Continuous Integration (CI) is a newer workflow where changes are merged into the trunk very frequently. Some teams even forego the use of branches completely, doing all work on the trunk. You might think this would cause extreme chaos, with many people all working on the same code at the same time. And without new safeguards, you’d be right. Teams practicing CI run a centralized build server such as Jenkins, which performs frequent automated builds and tests. If the build fails, the source tree is closed to further commits until the problems are fixed. In this way, every developer is working on the same code base and any integration problems are caught early. This process is only as robust as the tests themselves, of course, so some up front work writing a battery of useful tests is critical. The payoff comes in the form of quicker releases with fewer defects and lower stress.

Continuous Delivery

Continuous Delivery (CD) takes the concept of CI even further. Once you adopt CI, your code trunk is always in a state where it can be built without errors and pass basic tests. But traditionally, even a team that practices CI might only push a public release once a year. There’s so much packaging and testing to be done, not to mention the Ops work to actually deploy the code. Who has time to do that more often?

In the fast-paced world of web applications and SaaS offerings, the answer better be “you”. Rather than batching up changes for months or years, CD strives to get that code to users as quickly as possible. This is done by relentlessly automating the build and deploy process, working from a foundation of extensive automated tests (seeing a pattern yet?). The same build server that you set up for CI is extended to package up each finished build into a fully deployable release bundle. And, if all tests pass, it will automatically deploy that bundle to a staging environment for final approval–or even deploy straight to production! Building software this way has a number of benefits. When changes are delivered in small, easily understood batches, they’re simpler to debug when problems arise. And because the code is fresh in the developer’s mind, they’ll have less trouble coming up with a fix. It also gets the fruits of your labor out to users sooner. New features and fixes that sit undeployed for a year benefit nobody. With CD, as soon as the work is done, it can be deployed and start making your customers happy.

Putting a little Dev in your Ops

With those ideas in mind, let’s circle back to my conversation at work. My coworker had developed a batch of code in isolation from the rest of the team. It was “done” in his view, but it had not been well tested, to the point where he was afraid to merge it into trunk or deploy it to production. Call me crazy, but I have a hard time calling code “done” if you can’t or won’t run it! What lessons can we apply from CI/CD and how they improve development? We’ll take his concerns one at a time.

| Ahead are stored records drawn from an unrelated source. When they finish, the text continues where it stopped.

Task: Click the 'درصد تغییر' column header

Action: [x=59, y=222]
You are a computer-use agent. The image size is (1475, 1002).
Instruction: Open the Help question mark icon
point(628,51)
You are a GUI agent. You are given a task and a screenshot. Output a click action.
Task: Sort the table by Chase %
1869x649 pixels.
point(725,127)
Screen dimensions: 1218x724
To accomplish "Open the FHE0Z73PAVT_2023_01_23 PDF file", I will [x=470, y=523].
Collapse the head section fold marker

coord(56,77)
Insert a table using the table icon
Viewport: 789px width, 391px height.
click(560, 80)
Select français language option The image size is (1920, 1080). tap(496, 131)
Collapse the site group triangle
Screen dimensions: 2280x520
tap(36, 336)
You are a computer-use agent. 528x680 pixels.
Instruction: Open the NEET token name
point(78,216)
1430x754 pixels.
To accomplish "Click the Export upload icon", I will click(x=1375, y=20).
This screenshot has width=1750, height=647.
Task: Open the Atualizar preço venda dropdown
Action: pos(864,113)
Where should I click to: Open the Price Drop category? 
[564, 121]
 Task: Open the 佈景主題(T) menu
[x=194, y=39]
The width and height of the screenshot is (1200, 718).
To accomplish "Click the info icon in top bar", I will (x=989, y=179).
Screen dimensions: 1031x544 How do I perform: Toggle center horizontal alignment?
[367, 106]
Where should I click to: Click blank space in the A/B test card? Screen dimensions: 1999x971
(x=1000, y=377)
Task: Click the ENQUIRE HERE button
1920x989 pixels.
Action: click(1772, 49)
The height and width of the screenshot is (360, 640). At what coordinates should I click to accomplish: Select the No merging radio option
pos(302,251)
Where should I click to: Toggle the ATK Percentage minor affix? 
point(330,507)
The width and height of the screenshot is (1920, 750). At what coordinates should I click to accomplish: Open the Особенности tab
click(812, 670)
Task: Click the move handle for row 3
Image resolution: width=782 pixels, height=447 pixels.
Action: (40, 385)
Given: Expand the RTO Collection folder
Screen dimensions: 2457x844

“What if it doesn’t work?” I can certainly appreciate not wanting to run untested code in production, but not running it at all is not the solution. CI/CD advocate rapidly iterating in small batches, testing each change as you go. In this way you gain confidence that you’ve built a very solid foundation where every piece works. Test early and often before pushing your changes live. Ideally, you can find a way to automate those tests. Peer review from your team is another great tool.

“What if I make a bad change?” This comes back to testing and confidence again. Development is churning out high quality features at breakneck speed, and it’s Ops’ job to match them. Trust your tests and automation, just as dev does. If those aren’t up to the task, it’s time to start beefing them up. If you’re not comfortable deploying your own code, how can you expect to do it for others?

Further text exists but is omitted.